STILL FIGHTING: A Saudi writer who has opposed the country's ban on women driving has been arrested by police. Image: AP

DUBAI, UAE - Police have arrested a Saudi news media columnist who supported ending his country's ban on women driving, activists have reported.

The activists, who wished to remain anonymous for fear of retribution, said Tariq al-Mubarak was called by investigators concerning a stolen car over the weekend. When he arrived at the interior ministry's Criminal Investigation Department on Sunday he was interrogated instead about his role in a campaign launched by reformers seeking the right of women to drive in the kingdom.

When his friends were informed they could pick him up at the investigator's office they too were detained for several hours and questioned abouit the campaign's activities, activists said.

UNFAIR DETENTION?

Human Rights Watch and activists who know al-Mubarak say he remains in detention with no access to a lawyer. The New York-based organisation called for al-Mubarak's immediate release and on authorities "to stop harassing and trying to intimidate activists and women who defy the driving ban".

Ministry spokesman Mansour al-Turki could not be reached for comment.

In a column published in the pan-Arab daily newspaper Asharq al-Awsat on the day of his arrest al-Mubarak said extremists were intimidating people into not exercising their rights. He claimed the courts in Saudi Arabia did not have sufficient provisions to deter those who threatened and terrorised others because "rights and freedoms... are not instilled in our culture or in our interpretation of religion".

Al-Mubarak, who also works as a schoolteacher, was among a core group of active young Saudis calling for women to be allowed to drive. About 60 women claimed they went driving on Saturday (Oct 26 2013) to oppose the ban. The campaign sparked protest by the kingdom's ultra-conservative religious establishment.

The reformers behind the driving campaign said their efforts were ongoing and that they continued to receive videos from women filming themselves flouting the driving ban.

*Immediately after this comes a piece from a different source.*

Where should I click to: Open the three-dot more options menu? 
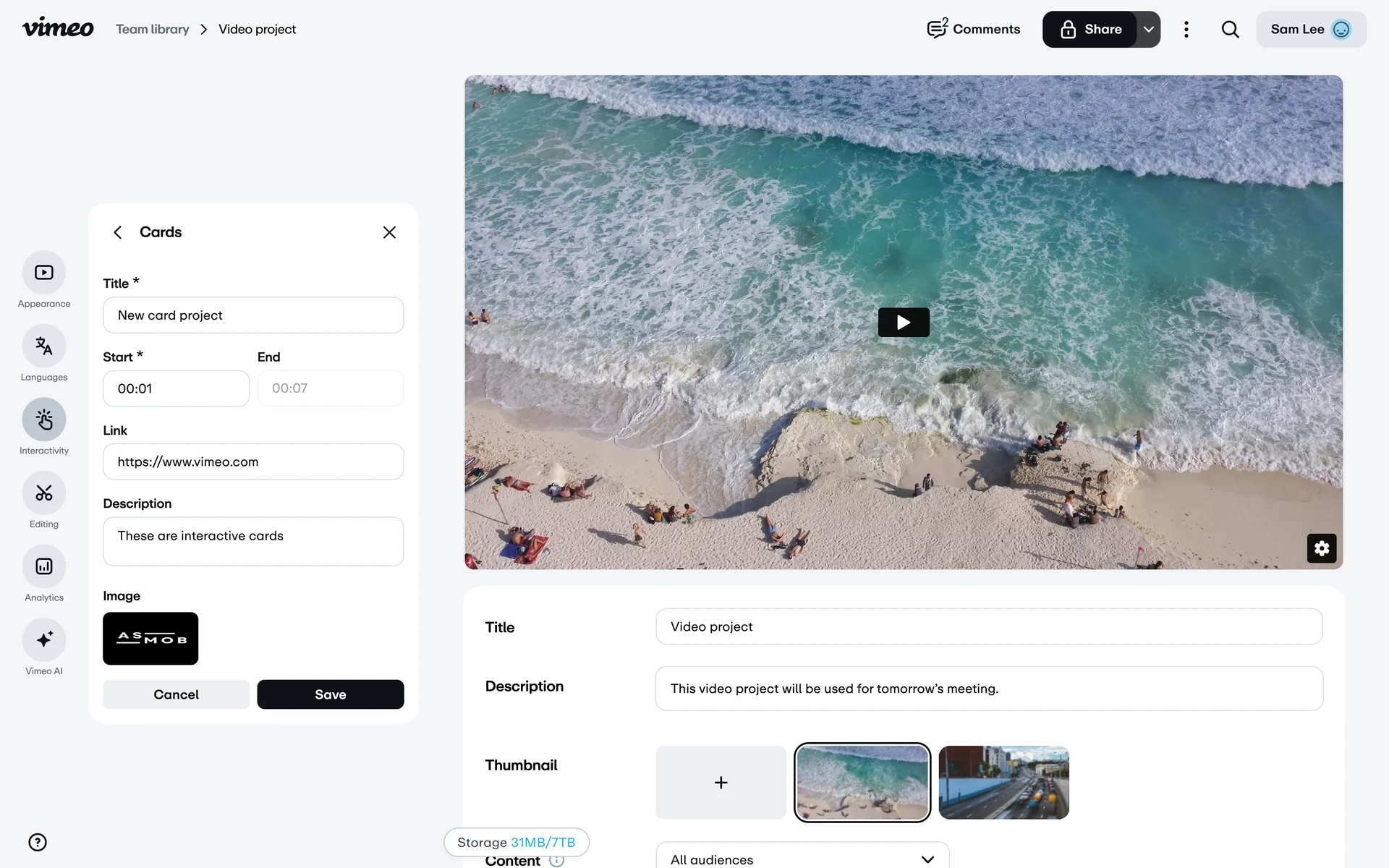(1186, 30)
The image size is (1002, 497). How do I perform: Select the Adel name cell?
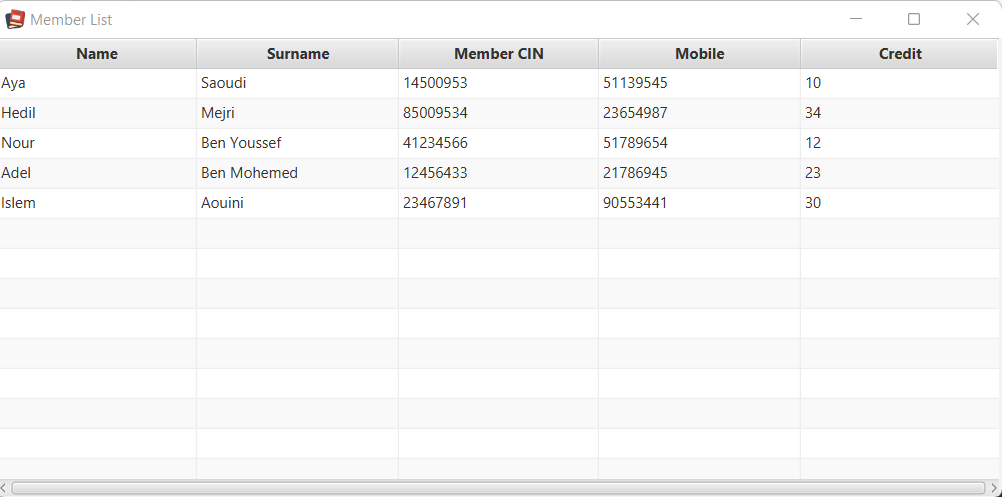[98, 173]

The activists told The Associated Press they had been followed for the past several days and were anticipating arrest. They have put in place contingency plans and emergency numbers for journalists and rights organisations to call in case they are detained.

At least two women have recently been fined for driving, the activists said. Samia El-Moslimany said she was fined the equivalent of about R1350 though she has an American driving licence.